Fisherman (1981) Hon. Feliciano Belmonte, Jr. Collection
Fisherman (1981) Hon. Feliciano Belmonte, Jr. Collection

There is nothing particularly extraordinary about Kiukok’s early paintings. These works, which were done in the 1950s, are what one can expect from a student still learning the craft. As a Fine Arts student at the University of Santo Tomas, Kiukok honed his skills by imitating other artists. His Artist’s Model and Blue Lady are so ordinary that anyone at his level then could have painted them just the same. However, these works already hinted at Kiukok’s talent in drawing.

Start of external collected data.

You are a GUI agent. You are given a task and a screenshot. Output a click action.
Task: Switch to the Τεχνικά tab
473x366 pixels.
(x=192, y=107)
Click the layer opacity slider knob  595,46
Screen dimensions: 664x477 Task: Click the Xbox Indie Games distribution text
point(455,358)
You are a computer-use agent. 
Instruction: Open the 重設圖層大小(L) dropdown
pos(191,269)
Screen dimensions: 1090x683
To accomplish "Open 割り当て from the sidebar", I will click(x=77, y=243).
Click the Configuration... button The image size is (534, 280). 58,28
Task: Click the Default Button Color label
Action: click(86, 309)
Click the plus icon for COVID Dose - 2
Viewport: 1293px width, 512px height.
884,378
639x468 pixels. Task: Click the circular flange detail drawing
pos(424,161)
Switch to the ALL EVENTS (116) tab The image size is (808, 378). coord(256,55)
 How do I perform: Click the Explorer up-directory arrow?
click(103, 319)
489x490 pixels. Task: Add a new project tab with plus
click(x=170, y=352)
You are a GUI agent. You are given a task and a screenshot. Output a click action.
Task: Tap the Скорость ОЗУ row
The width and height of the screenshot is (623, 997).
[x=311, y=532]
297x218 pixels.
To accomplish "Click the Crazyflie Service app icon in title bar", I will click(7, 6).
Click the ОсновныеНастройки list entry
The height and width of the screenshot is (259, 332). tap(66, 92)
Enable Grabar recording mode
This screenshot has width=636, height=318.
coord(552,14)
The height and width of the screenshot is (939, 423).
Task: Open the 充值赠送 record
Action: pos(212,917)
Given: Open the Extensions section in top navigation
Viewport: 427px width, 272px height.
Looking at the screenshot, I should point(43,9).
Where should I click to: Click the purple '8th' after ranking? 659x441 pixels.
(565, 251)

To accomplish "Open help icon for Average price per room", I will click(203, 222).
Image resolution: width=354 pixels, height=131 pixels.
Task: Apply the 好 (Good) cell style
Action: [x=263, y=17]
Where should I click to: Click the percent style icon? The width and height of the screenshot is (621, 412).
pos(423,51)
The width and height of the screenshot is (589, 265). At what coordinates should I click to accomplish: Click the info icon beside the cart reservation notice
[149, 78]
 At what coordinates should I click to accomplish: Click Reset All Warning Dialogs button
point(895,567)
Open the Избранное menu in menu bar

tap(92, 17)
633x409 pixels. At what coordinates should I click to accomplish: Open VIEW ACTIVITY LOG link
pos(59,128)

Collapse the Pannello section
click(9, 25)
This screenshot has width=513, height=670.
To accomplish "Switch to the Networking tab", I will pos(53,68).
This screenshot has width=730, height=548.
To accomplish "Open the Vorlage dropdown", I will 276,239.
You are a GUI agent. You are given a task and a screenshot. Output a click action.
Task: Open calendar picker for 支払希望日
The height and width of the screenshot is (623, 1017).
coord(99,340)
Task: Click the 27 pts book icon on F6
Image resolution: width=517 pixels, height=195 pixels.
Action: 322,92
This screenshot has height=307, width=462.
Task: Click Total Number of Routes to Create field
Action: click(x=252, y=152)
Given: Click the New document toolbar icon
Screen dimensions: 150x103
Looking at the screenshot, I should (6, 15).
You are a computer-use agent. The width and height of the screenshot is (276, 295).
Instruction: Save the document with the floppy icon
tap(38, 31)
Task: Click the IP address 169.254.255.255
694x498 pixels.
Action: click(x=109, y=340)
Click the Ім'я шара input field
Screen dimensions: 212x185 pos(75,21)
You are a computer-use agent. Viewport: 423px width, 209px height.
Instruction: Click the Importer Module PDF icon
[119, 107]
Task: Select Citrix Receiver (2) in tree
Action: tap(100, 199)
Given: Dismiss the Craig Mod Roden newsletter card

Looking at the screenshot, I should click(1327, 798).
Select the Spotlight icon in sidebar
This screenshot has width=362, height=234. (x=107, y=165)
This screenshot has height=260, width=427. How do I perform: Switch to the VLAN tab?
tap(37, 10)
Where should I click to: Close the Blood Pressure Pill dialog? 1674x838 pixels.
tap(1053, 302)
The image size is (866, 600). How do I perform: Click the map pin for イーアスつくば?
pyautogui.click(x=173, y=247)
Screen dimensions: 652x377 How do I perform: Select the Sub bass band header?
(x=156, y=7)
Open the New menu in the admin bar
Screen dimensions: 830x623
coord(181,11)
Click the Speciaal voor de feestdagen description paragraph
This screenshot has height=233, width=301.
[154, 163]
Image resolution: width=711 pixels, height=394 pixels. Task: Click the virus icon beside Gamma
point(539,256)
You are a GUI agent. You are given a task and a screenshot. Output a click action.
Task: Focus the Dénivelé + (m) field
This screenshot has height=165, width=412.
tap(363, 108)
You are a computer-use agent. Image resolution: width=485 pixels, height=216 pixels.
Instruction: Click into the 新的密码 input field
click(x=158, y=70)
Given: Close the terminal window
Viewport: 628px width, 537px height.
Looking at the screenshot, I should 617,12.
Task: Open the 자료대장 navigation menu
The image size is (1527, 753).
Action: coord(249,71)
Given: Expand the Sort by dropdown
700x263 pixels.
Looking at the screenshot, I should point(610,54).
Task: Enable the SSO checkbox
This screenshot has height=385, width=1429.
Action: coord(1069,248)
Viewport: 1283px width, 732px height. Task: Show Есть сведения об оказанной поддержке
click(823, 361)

In the early 1960s, Kiukok discovered his penchant for forms. At this point, the artist had started looking for his own kind of art. It was a big leap from the Kiukok who used to copy elements from the works of Vicente Manansala and his other mentors in UST. Two of his paintings—Old Chapel and Pieta, both done in 1961—show how lines and shapes began to take center stage in his work. This style made him see how beauty could be achieved by a choreography of forms on the canvas.

Old Chapel (1961). Felix and Grace Ang Collection

Kiukok’s trip to the U.S. in 1965 was a turning point in the artist’s life. In those days, he was appalled to witness the excessive industrialization of people: how human beings worked or were forced to work like machines. This desolation that he felt found resonance in Pablo Picasso’s Guernica, which he saw face to face at the Museum of Modern Art in New York, on display at that time. This encounter caused a profound change in Kiukok, who felt as though “the Book of Revelations had been thrown at him…A synoptic vision of the contemporary world as a battlefield worth painting many times over, art that confronts the gut issues which matter to contemporary man: violence and survival.”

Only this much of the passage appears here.